■ **MATERIAL FOR THIS TASK**:

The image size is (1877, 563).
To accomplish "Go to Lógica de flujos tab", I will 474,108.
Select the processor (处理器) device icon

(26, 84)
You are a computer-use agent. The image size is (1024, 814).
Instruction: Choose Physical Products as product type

* * *

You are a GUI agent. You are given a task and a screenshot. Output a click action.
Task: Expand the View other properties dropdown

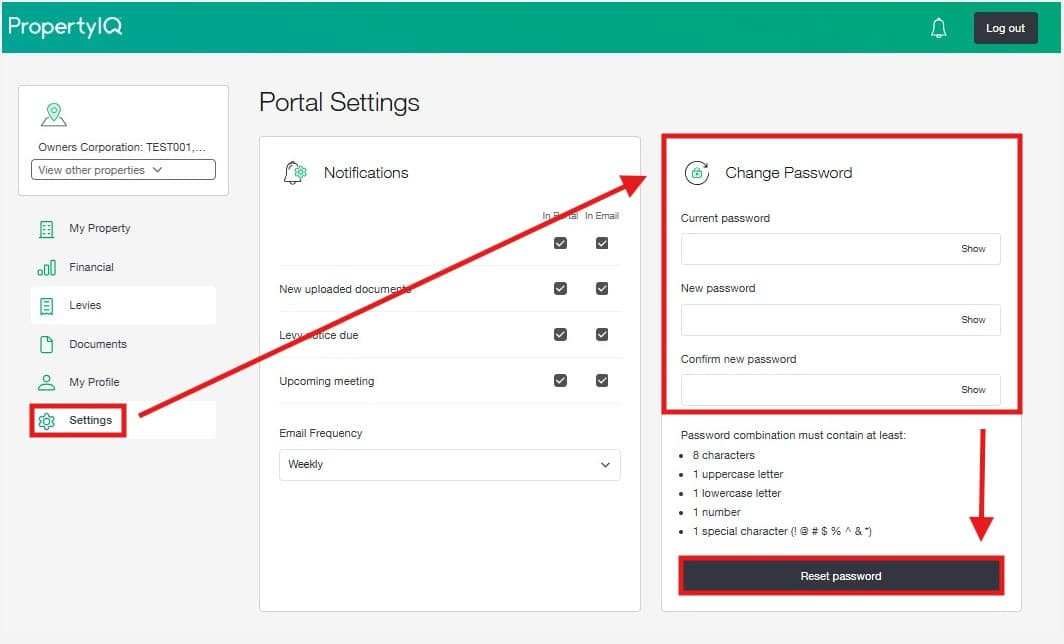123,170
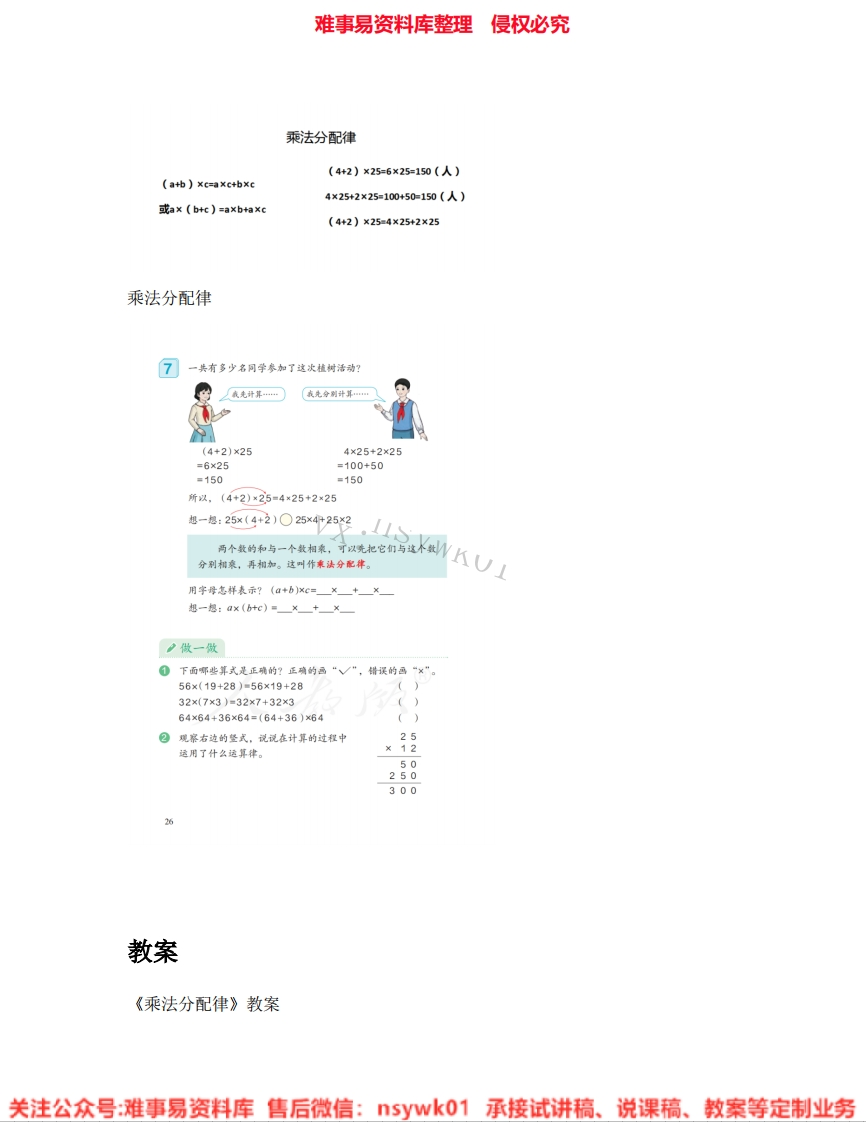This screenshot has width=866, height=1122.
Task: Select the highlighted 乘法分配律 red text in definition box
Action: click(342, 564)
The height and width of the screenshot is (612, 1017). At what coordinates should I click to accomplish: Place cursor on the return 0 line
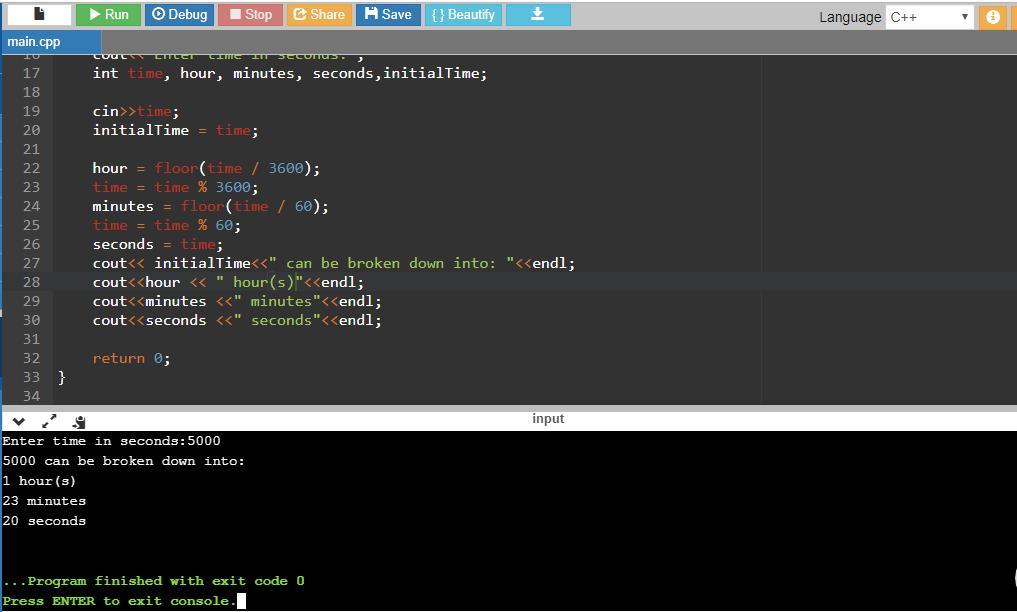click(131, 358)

==

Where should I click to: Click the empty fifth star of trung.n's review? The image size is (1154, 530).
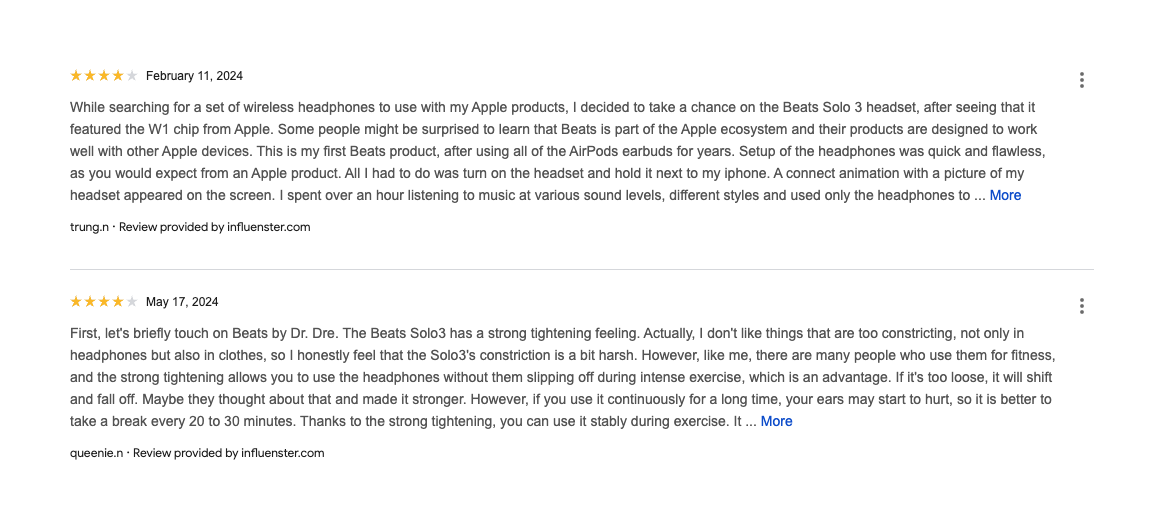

■ **ACTIVITY**:
The lines to copy are those above that contain the string "image".

■ **ANSWER SECTION**:
The image size is (1877, 563).
You are a computer-use agent. The image size is (1024, 814).
Where should I click to: Click the empty fifth star of trung.n's review? The image size is (1154, 530).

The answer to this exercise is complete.